En ce jour de réveillon, voici quelques recettes volcaniques, à condition – bien sûr – de se trouver dans le lieu qui convient!

Au Japon, il est de tradition à Owakudani – un site qui possède des sources chaudes à proximité du Mont Hakone – de tremper des œufs dans l’eau chargée en soufre. Ce dernier réagit avec le calcaire des coquilles qui deviennent noires. Le blanc et le jaune prennent également une légère saveur soufrée. L’endroit attire des foules de touristes comme on peut le voir sur cette vidéo :
http://atimes.com/2015/12/volcano-boiled-black-egg-a-japanese-delicacy/

Le Japon n’est pas le seul endroit au monde où l’on utilise la chaleur des volcans pour faire la cuisine.
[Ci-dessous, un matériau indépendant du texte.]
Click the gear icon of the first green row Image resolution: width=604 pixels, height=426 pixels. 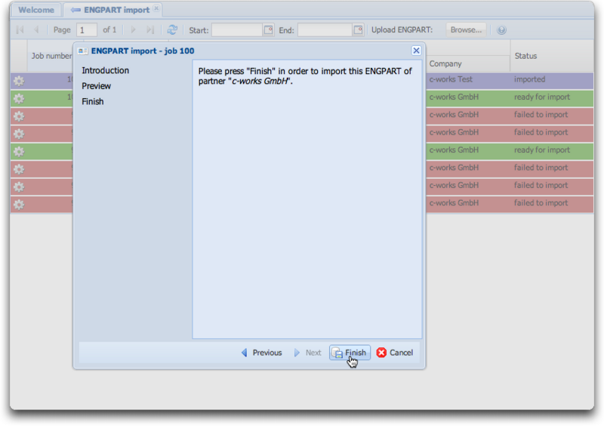point(19,98)
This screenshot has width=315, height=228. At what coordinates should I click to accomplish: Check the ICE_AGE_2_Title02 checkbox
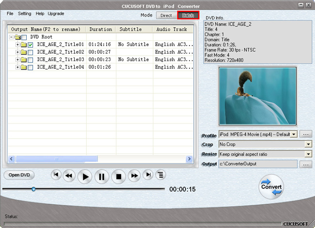[x=31, y=52]
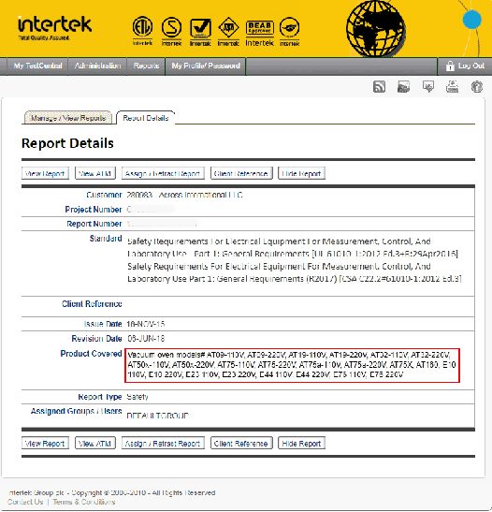Open the Terms & Conditions link
The width and height of the screenshot is (492, 512).
[84, 502]
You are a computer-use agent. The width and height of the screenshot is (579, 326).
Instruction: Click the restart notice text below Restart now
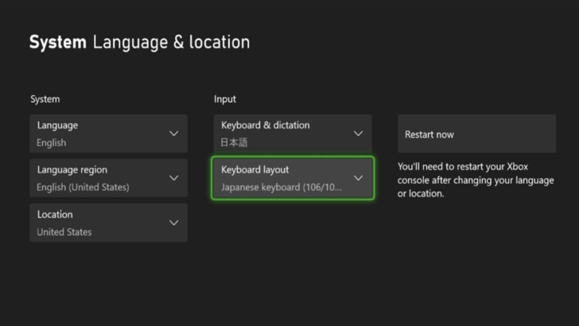(476, 180)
L’Islande est connue pour son pain de seigle volcanique :
https://youtu.be/jXQjz8m8FtM

A Lanzarote, dans le Parc de Timanfaya, on fait cuire les cuisses de poulets et les pommes de terre au dessus d’un four naturel dont la température atteint 250°C :
https://www.youtube.com/watch?v=O37hIwcAMVs

Dans mon ouvrage Volcanecdotes, aujourd’hui épuisé, j’explique comment on peut faire réchauffer la pizza sur les pentes de l’Etna :
« Choisir un endroit où le rougeoiement est encore visible entre deux plaques de basalte. Poser délicatement la pizza au-dessus de l’interstice, encore enveloppée dans son papier. Très vite, la chaleur de la lave pénètre la pâte et la dégustation se fait quelques dizaines de secondes plus tard, lorsque l’emballage commence à se consumer. Veiller, bien sûr, à retirer l’ensemble avant que le papier prenne carrément feu !
Si la lave très chaude fait défaut, on pourra utiliser un évent fumerollien. Il suffit alors de déposer la pizza dans l’ouverture et d’attendre quelques minutes pour obtenir la température désirée. Contrairement à ce que l’on pourrait penser, le soufre ne vient pas altérer la saveur de la tomate, du jambon, des champignons et des olives ».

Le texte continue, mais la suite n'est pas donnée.